Set representedObject on an NSViewController in a document-based OS X application


I am working on a simple OS X Cocoa application, in which the user fills in a form and the application performs some calculations that pop up in other fields.

I started with the default Document-Based Application template on Xcode 6.3.2 (for Yosemite). This template includes a subclass of NSDocument and a subclass of NSViewController. The interface is defined in a Storyboard. The NSDocument initializes the interface from the Storyboard in makeWindowControllers.

I ran into trouble binding pieces of the interface to the ViewController's representedObject -- it turned out I was binding to nil. The ViewController's setRepresentedObject method is never called.

I tried having the ViewController call setRepresentedObject on itself in viewDidLoad, but the WindowController's document property hadn't been set at that point (it returned nil).

And it's not clear to me if it's possible to get an instance of the ViewController from the NSDocument - the NSDocument knows about its window/WindowController, but I'm not sure how to find a ViewController from those classes.

I want to know the idiomatic Xcode/Apple way to do this. Whether that is via the Storyboard view or programmatically in my code.
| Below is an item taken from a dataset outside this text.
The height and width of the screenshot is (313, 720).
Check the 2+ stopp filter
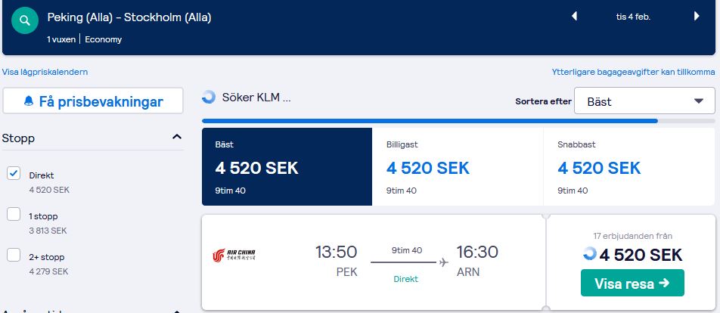click(14, 256)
I would also like to avoid coupling the code too tightly, if possible.


Solution

  • I was able to set the view controller's represented object by overriding the NSViewController's viewWillAppear method, which appears to be called after the document instance is set as the window document.

    - (void)viewWillAppear {
        [super viewWillAppear];
    
        // Set up the document as the data source
        NSLog(@"viewWillAppear");
        NSWindow *myWindow = [[self view] window];
        NSWindowController *myWindowController = [myWindow windowController];
        CharacterSheetDocument *myDocument = [myWindowController document];
        [self setRepresentedObject: [myDocument characterData]];
    }
    

    I do not know if this is the cleanest way to do this, but it does work.

    It seems a little clunky for a view controller to not only walk through a nested series of getters to find the model object, but know all about the document subclass.